夜勤をしていたフェイスブックユーザーのクリスさん
image credit:Cris Mamprim/Hospital Regional Alto Vale
セザルさんはこの病院は初めてで、クリスさんが健康状態などを問診した。
夜更けに一人でやってきたセザルさんは寂しそうに見えた。しかし次の瞬間、クリスさんはそれが思い込みだったことを知る。
・セザルさんに付き添い、辛抱強く待ち続けた犬たち
ふと見ると入口で立ち止まり、セザルさんを一心に見つめる4匹の犬がいた。なんと彼は犬の付き添いを伴っていたのだ。

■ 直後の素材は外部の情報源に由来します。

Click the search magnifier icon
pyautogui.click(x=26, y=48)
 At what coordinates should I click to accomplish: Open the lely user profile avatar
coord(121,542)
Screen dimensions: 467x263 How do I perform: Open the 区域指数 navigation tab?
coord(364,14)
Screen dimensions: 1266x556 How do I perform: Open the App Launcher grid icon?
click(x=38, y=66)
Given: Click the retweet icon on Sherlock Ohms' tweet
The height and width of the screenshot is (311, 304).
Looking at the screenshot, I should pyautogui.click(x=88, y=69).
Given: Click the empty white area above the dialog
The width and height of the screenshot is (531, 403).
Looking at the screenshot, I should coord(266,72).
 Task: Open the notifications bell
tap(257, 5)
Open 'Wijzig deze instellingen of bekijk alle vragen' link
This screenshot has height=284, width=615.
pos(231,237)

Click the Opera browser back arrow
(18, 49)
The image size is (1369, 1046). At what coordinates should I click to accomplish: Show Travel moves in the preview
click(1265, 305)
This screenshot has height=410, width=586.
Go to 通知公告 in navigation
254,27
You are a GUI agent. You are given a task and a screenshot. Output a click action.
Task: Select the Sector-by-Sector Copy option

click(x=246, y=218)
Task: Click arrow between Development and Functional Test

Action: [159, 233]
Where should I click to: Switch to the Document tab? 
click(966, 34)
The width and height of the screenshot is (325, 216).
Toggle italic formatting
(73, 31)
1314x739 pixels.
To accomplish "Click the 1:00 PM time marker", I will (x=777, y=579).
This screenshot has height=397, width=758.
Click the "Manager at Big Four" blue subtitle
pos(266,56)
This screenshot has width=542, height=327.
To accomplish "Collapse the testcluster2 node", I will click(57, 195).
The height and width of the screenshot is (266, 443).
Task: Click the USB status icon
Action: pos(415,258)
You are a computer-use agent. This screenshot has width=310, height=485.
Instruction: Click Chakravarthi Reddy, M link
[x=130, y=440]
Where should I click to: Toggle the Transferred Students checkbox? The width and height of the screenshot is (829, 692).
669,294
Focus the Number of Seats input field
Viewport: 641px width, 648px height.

セザルさんは貧しい暮らしをしているが、たくさんの犬友だちに恵まれていたのだ。犬たちは病院まで付き添い、玄関前で大好きな彼の帰りをけなげに待っている。
セザルさんを待っていた犬たち
image credit:Cris Mamprim
・犬たちに食べ物を分け与えきちんと面倒をみていたセザルさん
驚いたクリスさんはセザルさんと話すうち、彼がいかに犬たちを大切にしているかを知った。なんと彼は食べ物をほとんど食べずに犬たちに与えていたのだ。
「その犬たちはきちんとお世話されていて健康そうで、ぽっちゃりしてる子もいました。その全員がドアのところで待ってたんです。セザルさんをとても心配してるのが手に取るようにわかりました」
犬たちはそこからほとんど動かずに、彼の診察と薬の処方までの数十分を辛抱強く待っていた。
image credit:Cris Mamprim
そしてようやくセザルさんの診察が終わった。
おとなしく入り口で待つ犬たちの様子をずっと見ていたクリスさんは、同僚と話し合い、お行儀の良い彼らを招き入れる許可をもらった。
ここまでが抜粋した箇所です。